Celsius und Fahrenheit unterscheiden sich in zwei Dingen: dem Nullpunkt und der Schrittweite. Ein Grad Celsius entspricht 1,8 Grad Fahrenheit, und die Skalen kreuzen sich bei minus vierzig — dort zeigen beide denselben Wert.
Kelvin hat dieselbe Schrittweite wie Celsius, beginnt aber am absoluten Nullpunkt.

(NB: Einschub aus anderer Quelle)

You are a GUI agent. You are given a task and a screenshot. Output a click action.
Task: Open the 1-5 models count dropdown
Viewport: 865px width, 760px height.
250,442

Deshalb wird zwischen Celsius und Kelvin nur addiert oder subtrahiert, nie multipliziert.
Warum amerikanische Rezepte oft Rätsel aufgeben
Backofenangaben in US-Rezepten stehen in Fahrenheit: 350 °F sind 177 °C, 375 °F sind 191 °C und 425 °F sind 218 °C. In der Praxis rundet man auf die nächste Stufe des eigenen Ofens, 180, 190 und 220 Grad.
Umgekehrt entsprechen 200 °C rund 390 °F. Wer den Backofen nach Gefühl umstellt, liegt schnell zwanzig Grad daneben — bei Hefeteig und Baiser ist das der Unterschied zwischen gelungen und misslungen.
Der absolute Nullpunkt
Null Kelvin sind minus 273,15 °C. Dort ist die thermische Bewegung der Teilchen minimal; tiefer geht es nicht, weshalb es in Kelvin keine negativen Werte gibt.
Seit 2019 ist das Kelvin über die Boltzmann-Konstante definiert und nicht mehr über den Tripelpunkt des Wassers. Für den Alltag ändert das nichts, für die Metrologie ist es der Übergang zu einer Definition ohne physisches Referenzobjekt.